--- Supplied data ---

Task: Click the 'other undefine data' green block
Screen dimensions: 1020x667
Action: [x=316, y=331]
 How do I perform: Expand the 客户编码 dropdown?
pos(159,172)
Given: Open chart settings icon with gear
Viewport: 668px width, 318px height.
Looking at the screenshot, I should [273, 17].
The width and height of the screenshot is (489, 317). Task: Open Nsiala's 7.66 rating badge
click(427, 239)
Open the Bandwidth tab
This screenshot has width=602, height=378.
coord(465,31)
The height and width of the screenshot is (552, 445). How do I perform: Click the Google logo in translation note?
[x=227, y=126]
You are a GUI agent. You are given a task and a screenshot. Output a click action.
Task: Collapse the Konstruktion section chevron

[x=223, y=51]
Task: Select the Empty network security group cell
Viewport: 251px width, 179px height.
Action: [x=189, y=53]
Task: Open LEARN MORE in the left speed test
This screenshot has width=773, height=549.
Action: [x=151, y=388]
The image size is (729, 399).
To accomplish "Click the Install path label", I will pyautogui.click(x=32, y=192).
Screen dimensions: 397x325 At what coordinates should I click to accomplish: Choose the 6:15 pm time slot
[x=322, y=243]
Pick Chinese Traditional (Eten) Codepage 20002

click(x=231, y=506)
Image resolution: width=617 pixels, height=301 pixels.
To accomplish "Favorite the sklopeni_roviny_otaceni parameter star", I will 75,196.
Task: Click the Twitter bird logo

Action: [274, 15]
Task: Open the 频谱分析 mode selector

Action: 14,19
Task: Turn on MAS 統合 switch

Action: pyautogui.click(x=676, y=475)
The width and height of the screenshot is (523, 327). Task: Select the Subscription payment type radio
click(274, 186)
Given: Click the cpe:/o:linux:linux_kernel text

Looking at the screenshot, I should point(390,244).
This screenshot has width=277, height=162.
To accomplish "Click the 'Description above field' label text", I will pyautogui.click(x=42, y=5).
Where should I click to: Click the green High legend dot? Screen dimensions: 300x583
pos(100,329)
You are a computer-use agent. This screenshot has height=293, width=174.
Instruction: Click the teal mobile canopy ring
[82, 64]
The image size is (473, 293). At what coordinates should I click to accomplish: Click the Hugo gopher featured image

--- Problem details ---
Report only a number, the count of lines in the listing that contain the word "will".

--- Task solution ---
3